The Rally That Couldn't Stick
Bitcoin punched through $74,000 on Wednesday — its strongest level in a month — only to surrender the entire breakout within 48 hours. By Friday, BTC was trading back near $65,000 as stocks tumbled and gold rallied, leaving traders who chased the rally nursing fresh losses. "Bitcoin liquidity analysis described bulls as in control after the trip to $74,000, but a support retest could take BTC price action almost $10,000 lower," according to recent analysis cited by Cointelegraph.
The collapse is sharper than it looks. Bitcoin futures open interest — a proxy for institutional positioning — has fallen to 2024 lows on a month-over-month basis, suggesting professional traders are stepping back rather than doubling down. "BTC price upside lost momentum after hitting one-month highs as more traders joined bearish predictions for Bitcoin's next move," Cointelegraph reported Thursday. Prediction market traders have flipped bearish too: "Bitcoin now projected to crash below $45k this year. 52% chance," Polymarket posted Wednesday, just as the rally was fading.
Saylor Buys the Dip (Again)
Michael Saylor's Strategy added 3,015 Bitcoin at $67,700 apiece in its 101st purchase — another buy below cost basis that lifted total holdings to 720,737 BTC worth roughly $204 million. "JUST IN: Michael Saylor buys $200M of Bitcoin," Kalshi announced. The purchase came as ETF flows turned positive again: U.S. spot Bitcoin ETFs pulled in $462 million on Wednesday alone, with BlackRock's IBIT leading at $307 million. That extended a three-day inflow streak totaling $1.1 billion — yet the price is already giving it all back.
Analysts are split on what happens next. Fabian Dori, CIO at Sygnum, told CoinDesk that "a short-term liquidity squeeze is driving crypto's slump, with further downside possible, though improving macro data and fundamentals could speed a recovery." VanEck CEO Jan van Eck argued that Bitcoin is "forming a bottom as the 4-year cycle ends," suggesting analysts have been "overcomplicating recent Bitcoin price action." But on-chain data shows 43% of holders are still underwater, and traders are favoring put options — a sign they expect more pain before any sustained recovery.

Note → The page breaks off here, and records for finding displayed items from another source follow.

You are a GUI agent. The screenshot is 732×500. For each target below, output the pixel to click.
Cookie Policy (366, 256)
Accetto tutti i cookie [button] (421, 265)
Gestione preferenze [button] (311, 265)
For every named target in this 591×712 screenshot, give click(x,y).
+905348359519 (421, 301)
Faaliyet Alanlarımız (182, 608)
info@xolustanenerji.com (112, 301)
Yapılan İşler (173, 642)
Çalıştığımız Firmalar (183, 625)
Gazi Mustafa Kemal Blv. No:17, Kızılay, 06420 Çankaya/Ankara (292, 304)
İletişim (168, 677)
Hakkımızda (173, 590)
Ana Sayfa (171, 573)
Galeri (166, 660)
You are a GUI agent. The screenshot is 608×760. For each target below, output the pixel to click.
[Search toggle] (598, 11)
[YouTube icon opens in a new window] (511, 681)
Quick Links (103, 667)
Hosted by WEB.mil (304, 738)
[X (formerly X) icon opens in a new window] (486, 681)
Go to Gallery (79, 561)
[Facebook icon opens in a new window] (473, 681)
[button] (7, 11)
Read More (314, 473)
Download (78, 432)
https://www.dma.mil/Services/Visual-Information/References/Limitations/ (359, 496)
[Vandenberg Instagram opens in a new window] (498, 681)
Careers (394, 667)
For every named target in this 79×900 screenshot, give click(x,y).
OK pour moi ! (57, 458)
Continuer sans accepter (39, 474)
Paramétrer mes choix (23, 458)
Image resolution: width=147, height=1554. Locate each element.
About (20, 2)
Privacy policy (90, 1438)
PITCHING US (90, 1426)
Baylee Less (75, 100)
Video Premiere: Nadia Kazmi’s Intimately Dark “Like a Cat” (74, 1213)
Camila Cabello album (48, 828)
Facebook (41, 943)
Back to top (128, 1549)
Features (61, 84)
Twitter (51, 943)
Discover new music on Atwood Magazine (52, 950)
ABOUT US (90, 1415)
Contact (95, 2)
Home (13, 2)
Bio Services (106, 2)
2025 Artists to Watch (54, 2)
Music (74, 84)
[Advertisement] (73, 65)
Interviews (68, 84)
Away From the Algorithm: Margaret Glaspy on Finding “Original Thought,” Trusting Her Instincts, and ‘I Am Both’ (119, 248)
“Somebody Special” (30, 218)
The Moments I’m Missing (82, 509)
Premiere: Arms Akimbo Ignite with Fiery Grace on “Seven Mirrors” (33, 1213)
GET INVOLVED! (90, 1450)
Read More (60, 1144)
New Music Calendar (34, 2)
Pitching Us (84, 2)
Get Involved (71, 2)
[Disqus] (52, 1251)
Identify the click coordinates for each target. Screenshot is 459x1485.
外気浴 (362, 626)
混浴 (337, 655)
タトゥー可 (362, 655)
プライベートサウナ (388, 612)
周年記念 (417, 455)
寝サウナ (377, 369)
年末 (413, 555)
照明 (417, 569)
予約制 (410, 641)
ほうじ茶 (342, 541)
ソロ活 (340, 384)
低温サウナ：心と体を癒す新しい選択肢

What Prediction Markets See Next
The technical picture is deteriorating fast. Bitcoin's 50-day moving average just crossed below its 200-day moving average — the so-called "death cross" — which has historically preceded an average 35% slide over the following month. Data from Glassnode shows an "air pocket" above $72,000 with little supply, but traders who expected a "quick run to $80,000" now look premature. Instead, the setup points to a retest of $65,000 support, with some calling for a drop toward $60,000 if that level breaks.
Prediction market traders are pricing this environment accordingly. While Polymarket briefly showed traders betting on a recovery past $75,000 earlier this week, sentiment has since reversed. The collapse in altcoin social chatter — now at a 2-year low — suggests retail hasn't returned, and institutional flows remain fragile despite the recent ETF bounce. If $65,000 breaks, the next meaningful support sits closer to $60,000, where several analysts say Bitcoin could finally form a sustainable bottom.